After a peaceful few days in Selçuk, we hopped in Mum and Dad’s hire car again to travel the 384km to Pamukkale. This small town hosts what is surely one of the weirdest sights in the whole of Turkey, and I couldn’t wait! On the way, we passed through some really pretty villages filled with flowers and pomegranite-laden trees.
We first visited the ancient spa city of Hierapolis, which sits above the travertines that were the primary reason for our visit. Having spent several weeks in Greece and then having recently explored Ephesus, we were feeling a bit ruined for ruins, but Mum had developed a taste for seeing Roman theatres and this was supposed to be a great example. It was pretty spectacular – smaller but much steeper than at Ephesus, which added to an already dramatic setting with far-reaching views across the valley.
Next up was the main event – walking (and wallowing) down through the thermal terraced pools of Pamukkale, which translates as cotton castle.
As the mineral-filled water flows down the hill, it leaves deposits that build up to form terraces of travertine rock, which then hold shallow pools of the thermal waters. From some angles, the whole area looked like a slightly surreal, slushy ski slope.
But from others, it was absolutely stunning and other-worldly.
The pools weren’t deep enough to swim in properly, but I did a good amount of wallowing.
When out of the water, the rock underfoot alternated between feeling very scratchy and dry or slippery and clay-like, but under the water it felt like the softest, silkiest silt. It’s supposed to be quite good for your skin, and given I’d dredged up a good amount during my wallowing, I painted some on my face. There’s no photographic evidence because Mum, Dad and Oli were horrified by my appearance and refused to take a photo!
We watched the sunset from the terraces, and from these photos I still have a hard time convincing myself that this isn’t snow.
We then walked back through the ruins of Hieropolis after sunset, and it was quite a sight.

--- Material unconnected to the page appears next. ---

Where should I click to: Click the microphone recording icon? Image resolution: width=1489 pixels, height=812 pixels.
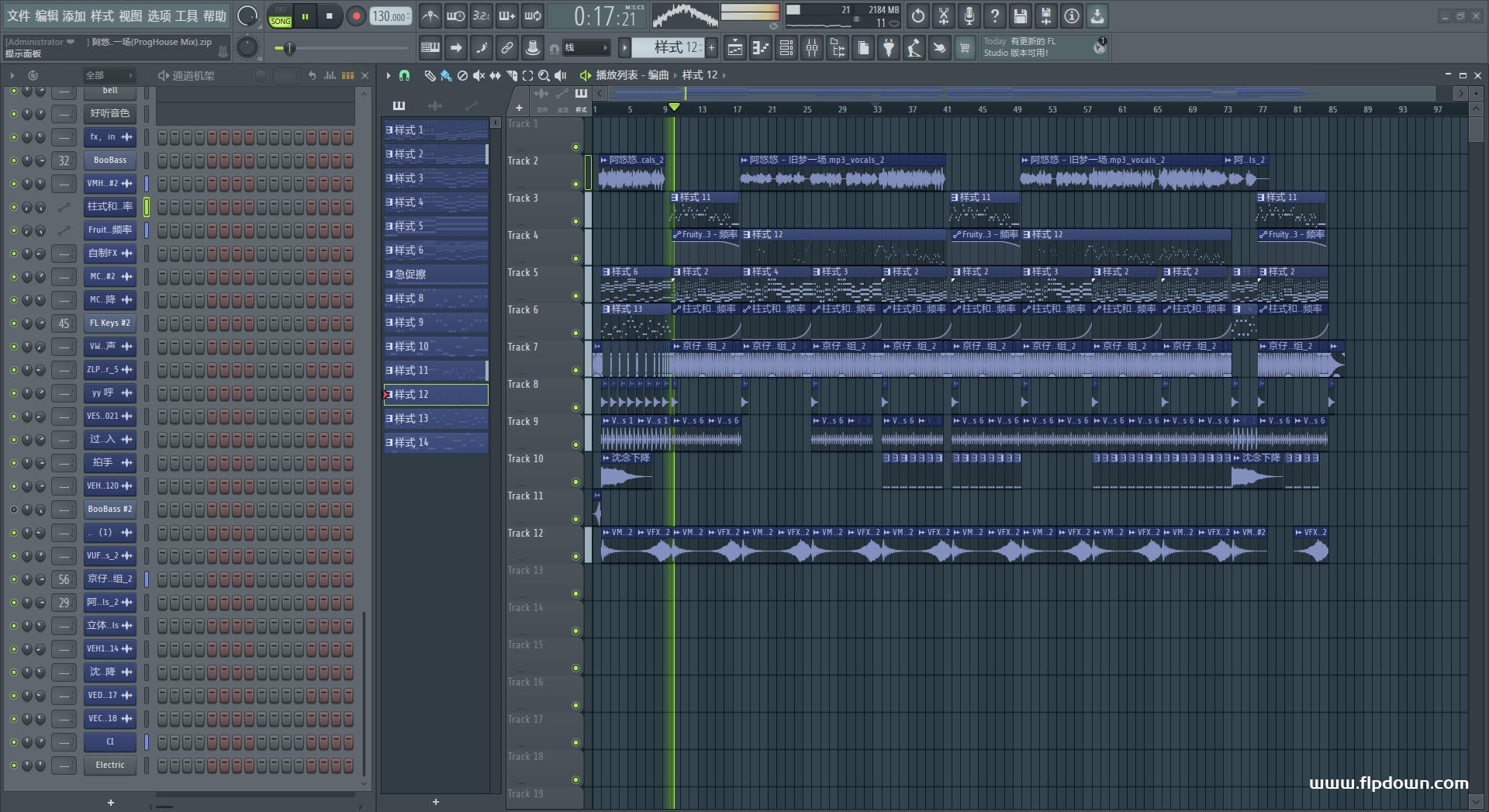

That evening, I arrived at dinner a bit late because I’d been resting (I’d been unwell for a few days at this point) and Oli recounted a dramatic story of how he’d wrestled with a huge white cat who had leapt on the dinner table. Apparently he very nearly did a table cloth trick with my parents’ dinner because the cat dug his claws in when he was being unceremoniously removed. The cat didn’t manage to get any seabass, but he did get his whiskers in a dish of Cacık (turkish tzatziki) and dispersed a full bread basket all over the floor. I arrived soon after and was a bit doubtful about Oli’s tale of heroism, but my parents assured me it was true. Then again, Mum subsequently identified the wrong cat in the feline police line-up presented by the waiter, so it’s hard to know who to believe.